> **Required task A**
In the sermon excerpt below, rewrite the paragraph beginning "Remember that Moses has pleaded" more briefly, keeping its main facts.
> **Required task B**
Answer these questions from the sermon excerpt below:
(i) From what had the children of Israel been redeemed?
(ii) According to verse 20, why can Moses not see God's face?
(iii) How many factors related to the moral reasons God is invisible does the speaker draw from the passage?

> **Quoted passage**
— BEGIN —

With that in mind, consider the invisibility of God as it is dealt with in Exodus 33.17-20. A few comments before we read. Moses is leading the children of Israel after they have been redeemed from centuries of slavery in Egypt. God has once more chosen to speak to Moses, this man being a notable exception to how God has typically dealt with most other human beings since Adam’s fall into sin and his expulsion from the Garden of Eden. If you have found the passage I invite you to stand and read with me, Exodus 33.17-20:


17     And the LORD said unto Moses, I will do this thing also that thou hast spoken: for thou hast found grace in my sight, and I know thee by name.

18     And he said, I beseech thee, shew me thy glory.

19     And he said, I will make all my goodness pass before thee, and I will proclaim the name of the LORD before thee; and will be gracious to whom I will be gracious, and will shew mercy on whom I will shew mercy.

20     And he said, Thou canst not see my face: for there shall no man see me, and live.


I will leave it to you to read the context to see precisely how Moses seeks from God a revelation of His way that Moses may know Him, that he may find grace in God’s sight, and to emphasize that the children of Israel are His people. I have rehearsed with you the scientific reasons God is invisible. What we take away from this passage are three factors related to the moral reasons why God is invisible:




Exodus 33.17: “And the LORD said unto Moses, I will do this thing also that thou hast spoken: for thou hast found grace in my sight, and I know thee by name.”


Remember that Moses has pleaded with God for some type of revelation of His being as evidence that God will go with them to the Promised Land and as evidence that they have found grace in His sight, that they will be separate and distinct as a people from all the other peoples of the earth. How does God respond to Moses’ plea for some revelation of His person to Moses? He indicates He will do something, “for thou hast found grace in my sight, and I know thee by name.” This provides for us insight concerning why the invisible God is unseeable to the lost, to the unbeliever, to the Christ rejecter, to the unrepentant, why the unsaved cannot see God. They have not God’s favor.

— END —

> **Material**
— BEGIN —

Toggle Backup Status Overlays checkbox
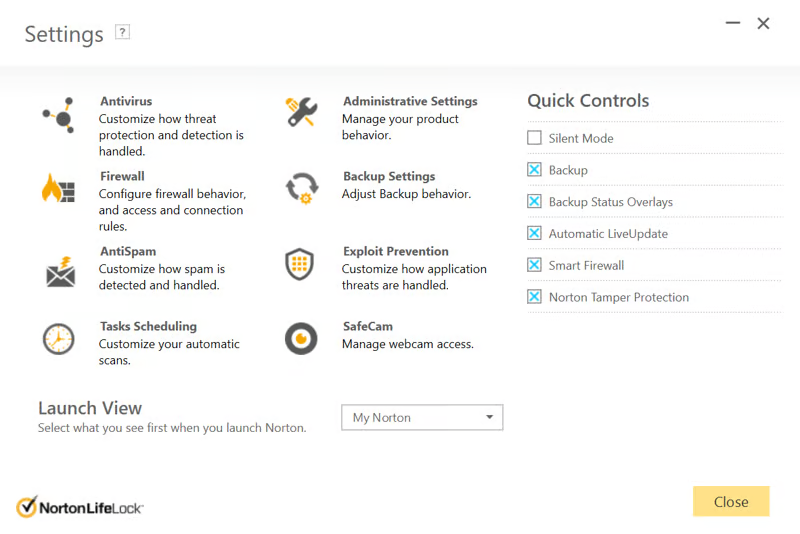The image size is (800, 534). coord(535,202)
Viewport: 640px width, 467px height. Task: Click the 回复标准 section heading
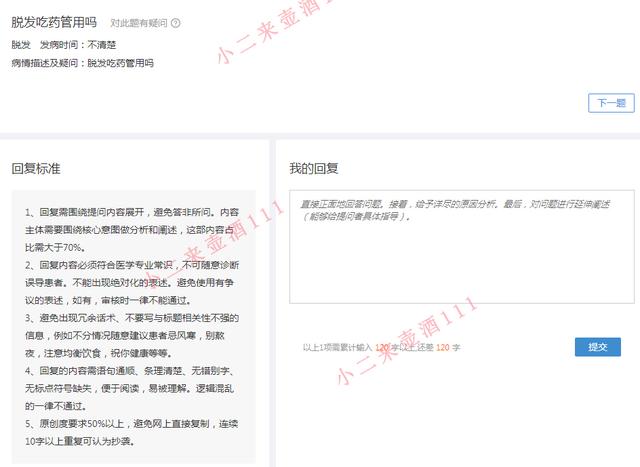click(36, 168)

— END —

> **Full answer A**
Moses asked God to reveal something of His being. This would show that God would go with Israel to the Promised Land, that they had found grace in His sight, and that they would be a people set apart from all others. God answered that He would do something, "for thou hast found grace in my sight, and I know thee by name." This shows why the unsaved cannot see God: they do not have God's favor.

> **Full answer B**
(i) From centuries of slavery in Egypt.
(ii) Because no man shall see God and live.
(iii) Three.